We’ve always got plenty to say about smoking here at the Lifestyle Elf and few things make our pointy ears prick up as fast as hearing about new, high quality evidence on what can help people quit. So we’re very pleased to see a Cochrane overview on the effectiveness and safety of medicines to help people quit smoking, published today on World No Tobacco Day. Overviews like this provide a summary of evidence from multiple systematic reviews looking at the same thing. So it’s a big, fat present for us evidence-hunters!
The overview includes twelve Cochrane reviews with over 101,000 adult smokers from 267 randomised controlled trials. The bulk of the evidence is about three medicines which are licensed in Europe and the USA to help people stop smoking and these are nicotine replacement therapy (NRT), bupropion and varenicline. They looked at long term quit rates, meaning not smoking for at least six months. Most included trials used biochemical tests of smoking status rather than relying on self-report – much more reliable!
Here’s what they found:
- More people quit with these medicines than with placebo (dummy medicine). For every 10 people who quit with placebo, around 18 can expect to quit using NRT or bupropion and 28 using varenicline
- Varenicline doubled the number of quitters compared with NRT (more when compared to nicotine gum) and more than doubled the chances of quitting compared with placebo
- NRT and bupropion were comparable and increased quit rates by about 80%
- Combinations of NRT were more effective than single NRT; nicotine gum was slightly less effective than other types of NRT
- There was a low risk of harmful effects, though the reviewers note that the results on safety may be less reliable than those on effectiveness and that questions remain about the possible harms of varenicline
In a press release, lead researcher Kate Cahill from Oxford University’s Department of Primary Care Health Sciences said:
This review provides strong evidence that the three main treatments, nicotine replacement therapy, bupropion and varenicline, can all help people stop smoking.

++++++++++

** WHAT THE EXERCISE ASKS **
Continue the blog post about the Cochrane overview of stop-smoking medicines from its final sentence.

** DATA SHOWN **

++++++++++

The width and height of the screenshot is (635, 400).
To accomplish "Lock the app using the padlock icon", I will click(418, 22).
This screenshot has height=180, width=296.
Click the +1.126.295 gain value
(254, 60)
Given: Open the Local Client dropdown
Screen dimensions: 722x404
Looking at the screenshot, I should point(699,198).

++++++++++

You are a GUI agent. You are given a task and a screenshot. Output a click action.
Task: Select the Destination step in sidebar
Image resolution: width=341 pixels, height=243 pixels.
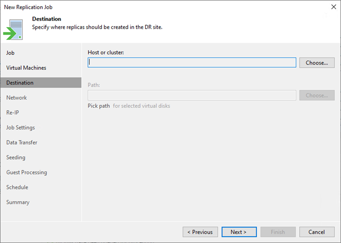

++++++++++

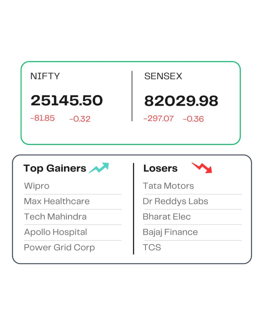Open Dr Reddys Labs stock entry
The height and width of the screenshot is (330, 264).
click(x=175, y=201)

++++++++++

** RESULT OF THIS TASK **
She also referred to data on cytosine, a medicine not currently licensed for smoking cessation in most of the world, as having “potential as an effective and affordable therapy”.
Last year I blogged about two Cochrane reviews which explored behavioural support in addition to medicines in helping people quit smoking. They found that combining medicines with behavioural support increased successful quitting and that the benefit increased with more intensive support. So there’s effective help out there for people wanting to quit.
This year, World No Tobacco Day takes as its theme a call for a ban on tobacco advertising, promotion and sponsorship. Hats off to Ireland for announcing this week that it is to follow Australia’s lead in introducing plain packaging for cigarettes, something the British government appears to have put on the back burner. While the debate rages, we’ll keep on digging out best evidence on smoking so check back soon.
Cahill K, Stevens S, Perera R, Lancaster T. Pharmacological interventions for smoking cessation: an overview and network meta-analysis. Cochrane Database of Systematic Reviews 2013, Issue 5. Art. No.: CD009329.DOI:10.1002/14651858.CD009329.pub2.